(A block of data)
— START —
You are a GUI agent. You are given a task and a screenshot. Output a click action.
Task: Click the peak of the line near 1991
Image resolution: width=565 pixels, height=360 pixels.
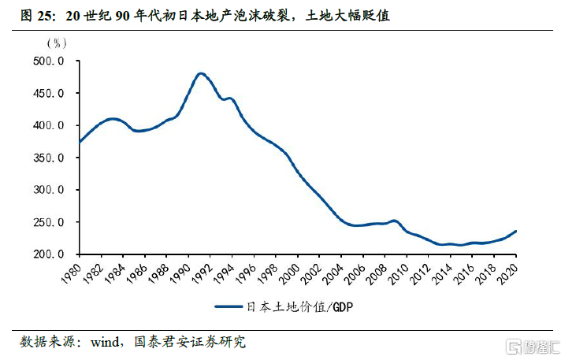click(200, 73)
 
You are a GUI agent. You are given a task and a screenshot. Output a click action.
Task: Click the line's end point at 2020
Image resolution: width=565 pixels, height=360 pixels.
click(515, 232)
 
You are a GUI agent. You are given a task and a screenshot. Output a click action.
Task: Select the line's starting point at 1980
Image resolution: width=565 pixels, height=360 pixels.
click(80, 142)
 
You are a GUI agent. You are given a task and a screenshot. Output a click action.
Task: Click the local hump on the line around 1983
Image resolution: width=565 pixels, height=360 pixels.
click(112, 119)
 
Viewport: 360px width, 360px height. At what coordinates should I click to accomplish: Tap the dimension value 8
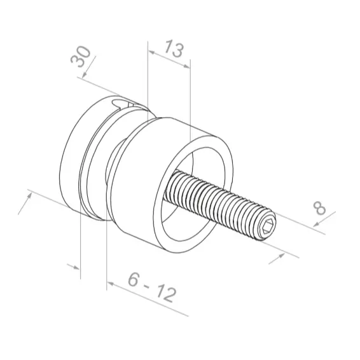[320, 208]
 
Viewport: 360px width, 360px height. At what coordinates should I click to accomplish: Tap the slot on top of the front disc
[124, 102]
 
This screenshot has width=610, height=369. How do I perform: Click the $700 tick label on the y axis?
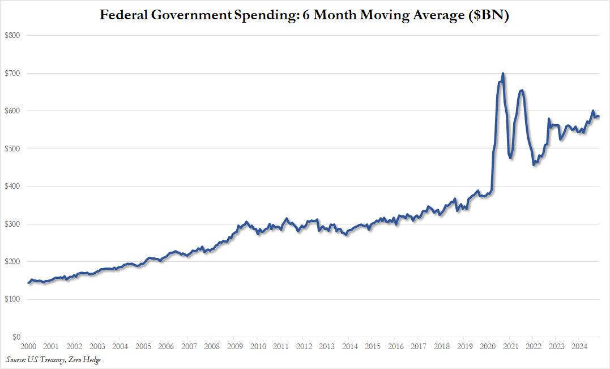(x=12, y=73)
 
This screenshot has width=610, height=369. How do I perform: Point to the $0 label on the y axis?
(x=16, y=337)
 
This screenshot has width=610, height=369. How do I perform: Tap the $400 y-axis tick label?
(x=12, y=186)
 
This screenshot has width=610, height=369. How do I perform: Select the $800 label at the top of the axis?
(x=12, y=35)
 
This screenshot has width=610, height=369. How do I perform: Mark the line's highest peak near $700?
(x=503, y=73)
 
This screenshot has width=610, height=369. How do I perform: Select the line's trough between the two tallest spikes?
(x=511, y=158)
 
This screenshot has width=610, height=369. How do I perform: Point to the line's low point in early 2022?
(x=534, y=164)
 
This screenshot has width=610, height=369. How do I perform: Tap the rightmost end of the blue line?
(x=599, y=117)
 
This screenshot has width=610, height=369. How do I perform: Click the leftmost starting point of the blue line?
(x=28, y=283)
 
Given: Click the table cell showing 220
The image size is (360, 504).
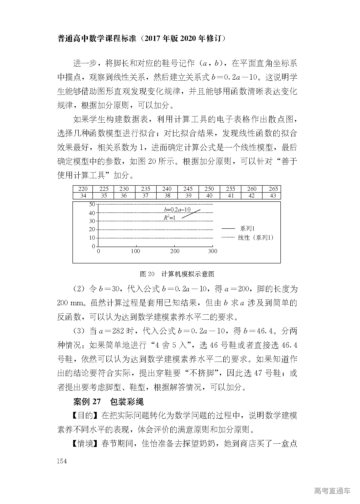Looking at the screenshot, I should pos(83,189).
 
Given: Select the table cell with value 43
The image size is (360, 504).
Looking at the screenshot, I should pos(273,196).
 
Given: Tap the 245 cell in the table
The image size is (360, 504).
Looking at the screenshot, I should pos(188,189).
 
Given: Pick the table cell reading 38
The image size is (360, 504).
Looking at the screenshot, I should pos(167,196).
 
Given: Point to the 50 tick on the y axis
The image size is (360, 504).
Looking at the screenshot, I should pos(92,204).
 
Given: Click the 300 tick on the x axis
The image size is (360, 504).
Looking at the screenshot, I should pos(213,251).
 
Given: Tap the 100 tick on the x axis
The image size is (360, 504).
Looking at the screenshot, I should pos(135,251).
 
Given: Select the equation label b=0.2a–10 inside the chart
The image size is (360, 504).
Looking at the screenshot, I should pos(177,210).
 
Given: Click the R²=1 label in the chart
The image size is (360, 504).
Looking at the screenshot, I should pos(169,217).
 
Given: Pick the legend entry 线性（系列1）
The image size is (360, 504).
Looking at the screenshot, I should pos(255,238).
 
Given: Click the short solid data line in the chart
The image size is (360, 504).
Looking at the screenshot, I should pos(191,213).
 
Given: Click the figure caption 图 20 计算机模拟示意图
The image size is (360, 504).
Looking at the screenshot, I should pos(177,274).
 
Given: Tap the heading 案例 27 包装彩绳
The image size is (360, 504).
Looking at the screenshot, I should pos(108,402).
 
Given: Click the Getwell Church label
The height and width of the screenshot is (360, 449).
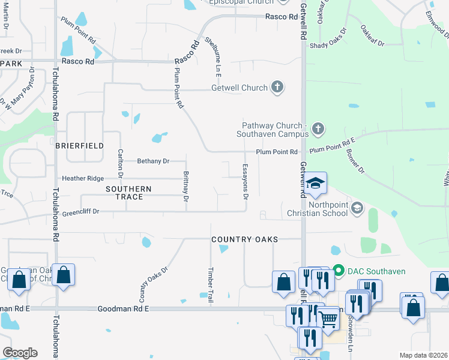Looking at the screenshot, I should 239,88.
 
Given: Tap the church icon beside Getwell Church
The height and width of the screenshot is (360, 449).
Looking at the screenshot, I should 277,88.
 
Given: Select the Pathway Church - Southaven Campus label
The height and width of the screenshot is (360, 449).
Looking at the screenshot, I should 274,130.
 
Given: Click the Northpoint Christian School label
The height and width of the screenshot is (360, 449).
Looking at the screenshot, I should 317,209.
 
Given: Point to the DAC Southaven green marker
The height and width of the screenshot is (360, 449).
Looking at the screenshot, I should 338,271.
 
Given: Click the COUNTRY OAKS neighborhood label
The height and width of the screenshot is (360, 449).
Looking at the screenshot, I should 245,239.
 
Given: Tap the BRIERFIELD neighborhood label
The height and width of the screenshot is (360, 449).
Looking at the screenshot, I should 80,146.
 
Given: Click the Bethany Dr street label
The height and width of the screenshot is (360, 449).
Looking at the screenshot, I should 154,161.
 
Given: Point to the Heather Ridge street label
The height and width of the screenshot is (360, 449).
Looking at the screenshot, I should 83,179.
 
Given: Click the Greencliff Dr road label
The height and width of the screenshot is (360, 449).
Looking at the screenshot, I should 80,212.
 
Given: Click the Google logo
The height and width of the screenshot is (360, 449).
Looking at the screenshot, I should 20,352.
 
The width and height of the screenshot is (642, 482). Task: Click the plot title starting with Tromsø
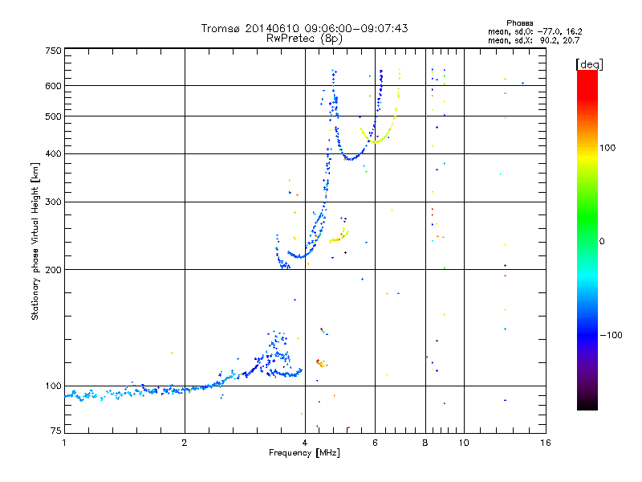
— END —
TASK PROMPT:
Rewrite the records with "GUI agent" switched to "UI agent" everywhere, keeping every other word the same and leaving out the pictures.

SOLUTION:
You are a UI agent. You are given a task and a screenshot. Output a click action.
Task: Click the peak of the line near 1991
Image resolution: width=565 pixels, height=360 pixels.
click(200, 73)
 
You are a UI agent. You are given a task and a screenshot. Output a click action.
Task: Click the line's end point at 2020
Image resolution: width=565 pixels, height=360 pixels.
click(515, 232)
 
You are a UI agent. You are given a task and a screenshot. Output a click action.
Task: Select the line's starting point at 1980
Image resolution: width=565 pixels, height=360 pixels.
click(80, 142)
 
You are a UI agent. You are given a task and a screenshot. Output a click action.
Task: Click the local hump on the line around 1983
Image resolution: width=565 pixels, height=360 pixels.
click(112, 119)
 
Viewport: 360px width, 360px height. At what coordinates should I click to accomplish: Tap the dimension value 8
[320, 208]
 
Viewport: 360px width, 360px height. At what coordinates should I click to accomplish: Tap the slot on top of the front disc
[124, 102]
 
This screenshot has width=610, height=369. How do I perform: Click the $700 tick label on the y axis?
(x=12, y=73)
 
This screenshot has width=610, height=369. How do I perform: Point to the $0 label on the y axis?
(x=16, y=337)
 
This screenshot has width=610, height=369. How do I perform: Tap the $400 y-axis tick label?
(x=12, y=186)
 
This screenshot has width=610, height=369. How do I perform: Select the $800 label at the top of the axis?
(x=12, y=35)
 
This screenshot has width=610, height=369. How do I perform: Mark the line's highest peak near $700?
(x=503, y=73)
 
This screenshot has width=610, height=369. How do I perform: Select the line's trough between the two tallest spikes?
(x=511, y=158)
 
This screenshot has width=610, height=369. How do I perform: Point to the line's low point in early 2022?
(x=534, y=164)
 
This screenshot has width=610, height=369. How do I perform: Tap the rightmost end of the blue line?
(x=599, y=117)
 
This screenshot has width=610, height=369. How do I perform: Click the leftmost starting point of the blue line?
(x=28, y=283)
 
Given: Click the table cell showing 220
The image size is (360, 504).
Looking at the screenshot, I should pos(83,189).
 
Given: Select the table cell with value 43
The image size is (360, 504).
Looking at the screenshot, I should pos(273,196).
 
Given: Tap the 245 cell in the table
The image size is (360, 504).
Looking at the screenshot, I should pos(188,189).
 
Given: Pick the table cell reading 38
The image size is (360, 504).
Looking at the screenshot, I should pos(167,196).
 
Given: Point to the 50 tick on the y axis
The image size is (360, 504).
Looking at the screenshot, I should pos(92,204).
 
Given: Click the 300 tick on the x axis
The image size is (360, 504).
Looking at the screenshot, I should pos(213,251).
 
Given: Tap the 100 tick on the x axis
The image size is (360, 504).
Looking at the screenshot, I should pos(135,251).
 
Given: Select the equation label b=0.2a–10 inside the chart
The image size is (360, 504).
Looking at the screenshot, I should pos(177,210).
 
Given: Click the R²=1 label in the chart
The image size is (360, 504).
Looking at the screenshot, I should pos(169,217).
 
Given: Pick the legend entry 线性（系列1）
The image size is (360, 504).
Looking at the screenshot, I should pos(255,238).
 
Given: Click the short solid data line in the chart
The image size is (360, 504).
Looking at the screenshot, I should pos(191,213).
 
Given: Click the figure caption 图 20 计算机模拟示意图
The image size is (360, 504).
Looking at the screenshot, I should pos(177,274).
 
Given: Tap the heading 案例 27 包装彩绳
The image size is (360, 504).
Looking at the screenshot, I should pos(108,402).
 
Given: Click the Getwell Church label
The height and width of the screenshot is (360, 449).
Looking at the screenshot, I should 239,88.
 
Given: Tap the church icon beside Getwell Church
The height and width of the screenshot is (360, 449).
Looking at the screenshot, I should 277,88.
 
Given: Select the Pathway Church - Southaven Campus label
The height and width of the screenshot is (360, 449).
Looking at the screenshot, I should 274,130.
 
Given: Click the Northpoint Christian School label
The height and width of the screenshot is (360, 449).
Looking at the screenshot, I should 317,209.
 
Given: Point to the DAC Southaven green marker
The height and width of the screenshot is (360, 449).
Looking at the screenshot, I should 338,271.
 
Given: Click the COUNTRY OAKS neighborhood label
The height and width of the screenshot is (360, 449).
Looking at the screenshot, I should 245,239.
 
Given: Tap the BRIERFIELD neighborhood label
The height and width of the screenshot is (360, 449).
Looking at the screenshot, I should 80,146.
 
Given: Click the Bethany Dr street label
The height and width of the screenshot is (360, 449).
Looking at the screenshot, I should 154,161.
 
Given: Point to the Heather Ridge street label
The height and width of the screenshot is (360, 449).
Looking at the screenshot, I should 83,179.
 
Given: Click the Greencliff Dr road label
The height and width of the screenshot is (360, 449).
Looking at the screenshot, I should 80,212.
 
Given: Click the Google logo
The height and width of the screenshot is (360, 449).
Looking at the screenshot, I should 20,352.
 
The width and height of the screenshot is (642, 482). Task: Click the plot title starting with Tromsø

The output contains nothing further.